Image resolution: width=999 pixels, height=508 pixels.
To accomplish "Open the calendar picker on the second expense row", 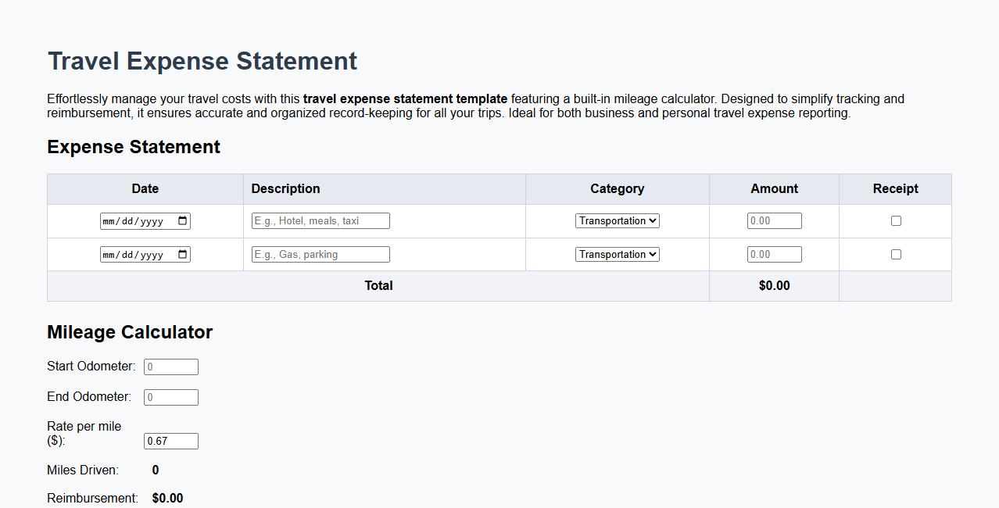I will tap(181, 254).
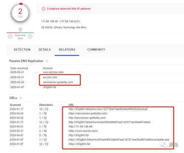Select the RELATIONS tab
184x153 pixels.
pyautogui.click(x=67, y=50)
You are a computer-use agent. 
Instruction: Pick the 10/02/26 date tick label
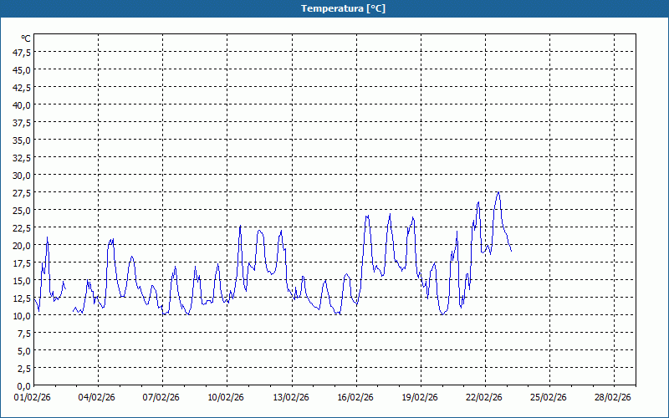(x=226, y=398)
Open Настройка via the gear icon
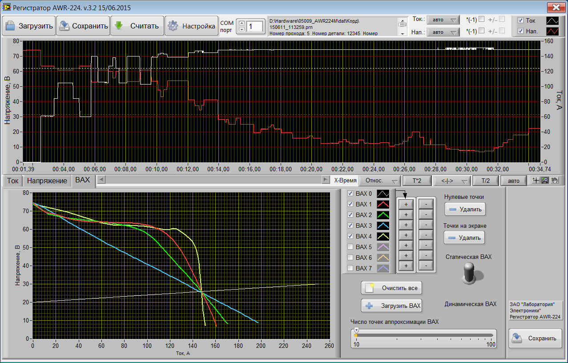 click(173, 26)
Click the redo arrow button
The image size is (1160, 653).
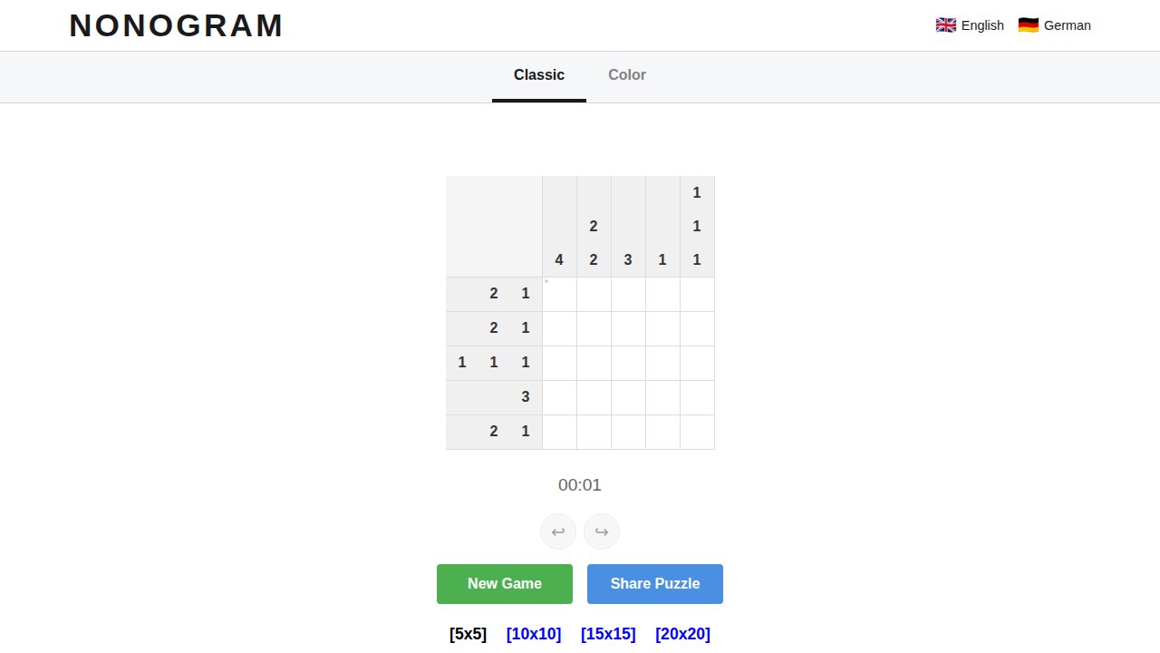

▸ **Work task**: Leave every picture out and set down exactly the lines running from the one with "Instruction: Pick the" to the last line of the material above.

▸ **Response**:
Instruction: Pick the 10/02/26 date tick label
(x=226, y=398)
Open Настройка via the gear icon
 click(173, 26)
Click the redo arrow button
The image size is (1160, 653).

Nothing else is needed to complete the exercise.